Chaque année, entre 7 et 8 concours de Pony-Games sont normalement organisés entre mai et octobre, concours comptant pour le championnat de Belgique. Cette année, en raison du coronavirus, toutes les manches ont été annulées, sauf celle de Tourinnes-Saint-Lambert qui a bien eu lieu ce dimanche.

“Le fédéral ayant déchargé la responsabilité d’organiser des événements sur les bourgmestres, beaucoup ont opté pour l’annulation”, précise Marc Urbain, organisateur et responsable du Poney Club Equi’Noxe en compagnie de son épouse Angélique Coppens.

Pour pouvoir organiser cette manche, le club brabançon a dû respecter tout un tas de règles. “Hors cavaliers et bénévoles, le public était limité à 300 personnes, la distanciation devait être respectée et le masque obligatoire, hormis sur les chevaux. Mais l’envie d’organiser quelque chose était très présente, aussi grande que l’attente des cavaliers qui s’entraînaient depuis des mois sans pouvoir prendre part à la moindre compétition.”

Des participants ravis

Cette compétition étant la seule de l’année, les participants ont savouré le moment. “On s’attendait à avoir une levée de boucliers et à être inondé de critiques quant au fait que nous maintenions l’organisation, mais c’est tout le contraire qui s’est passé. Tout le monde était ravi d’être là et saluait l’organisation. Et puis, notre plus grande satisfaction fut le sourire sur le visage des enfants. Cette compétition leur a fait un bien fou.”

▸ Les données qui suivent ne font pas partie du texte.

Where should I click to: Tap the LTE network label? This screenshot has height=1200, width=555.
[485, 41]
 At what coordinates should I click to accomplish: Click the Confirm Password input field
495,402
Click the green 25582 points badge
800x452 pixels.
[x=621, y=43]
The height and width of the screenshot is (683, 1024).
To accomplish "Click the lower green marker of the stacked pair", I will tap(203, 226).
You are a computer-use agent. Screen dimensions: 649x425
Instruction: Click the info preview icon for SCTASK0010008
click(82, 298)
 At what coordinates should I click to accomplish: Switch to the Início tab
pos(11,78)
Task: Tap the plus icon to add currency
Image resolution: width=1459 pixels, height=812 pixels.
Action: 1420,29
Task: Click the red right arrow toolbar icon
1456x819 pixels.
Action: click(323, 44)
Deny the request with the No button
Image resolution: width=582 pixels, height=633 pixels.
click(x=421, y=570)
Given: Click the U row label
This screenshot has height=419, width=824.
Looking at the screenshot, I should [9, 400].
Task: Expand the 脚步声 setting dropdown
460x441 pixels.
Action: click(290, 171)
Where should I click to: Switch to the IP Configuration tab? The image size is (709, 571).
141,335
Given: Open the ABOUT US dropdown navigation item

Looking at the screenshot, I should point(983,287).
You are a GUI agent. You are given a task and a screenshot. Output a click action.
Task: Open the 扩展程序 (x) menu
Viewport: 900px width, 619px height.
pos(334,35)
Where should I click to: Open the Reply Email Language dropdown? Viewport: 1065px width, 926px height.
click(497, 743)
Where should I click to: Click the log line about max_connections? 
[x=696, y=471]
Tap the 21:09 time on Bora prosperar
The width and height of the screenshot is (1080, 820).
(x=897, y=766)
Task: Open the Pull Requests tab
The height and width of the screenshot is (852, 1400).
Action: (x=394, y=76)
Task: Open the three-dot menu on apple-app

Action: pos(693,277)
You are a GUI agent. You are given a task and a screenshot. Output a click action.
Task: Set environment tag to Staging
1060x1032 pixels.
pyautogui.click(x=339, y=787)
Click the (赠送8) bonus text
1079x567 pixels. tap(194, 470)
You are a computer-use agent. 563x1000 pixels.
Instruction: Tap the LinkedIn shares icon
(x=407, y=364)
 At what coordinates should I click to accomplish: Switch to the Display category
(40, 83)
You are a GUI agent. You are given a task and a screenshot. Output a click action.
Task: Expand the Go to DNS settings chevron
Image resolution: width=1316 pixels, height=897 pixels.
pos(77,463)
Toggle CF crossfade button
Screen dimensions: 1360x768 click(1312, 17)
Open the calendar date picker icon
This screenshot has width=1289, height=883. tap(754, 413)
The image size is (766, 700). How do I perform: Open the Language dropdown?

Pour les responsables du club, ce fut aussi une délivrance après des mois très compliqués. “La situation a été très difficile pendant le confinement car nous sommes une asbl et nous n’avons donc pas un fond de roulement extraordinaire. Heureusement, nous avons pu compter sur la compréhension du propriétaire qui permet à nos chevaux d’aller en extérieur. Nous avons repris les cours en mai, en craignant que les parents ne soient pas très enthousiastes à l’idée de renvoyer leurs enfants au club. Mais là où on s’attendait à une reprise à 50 %, nous étions quasiment à 100 %. Les enfants avaient vraiment envie de revenir et de revoir les chevaux.”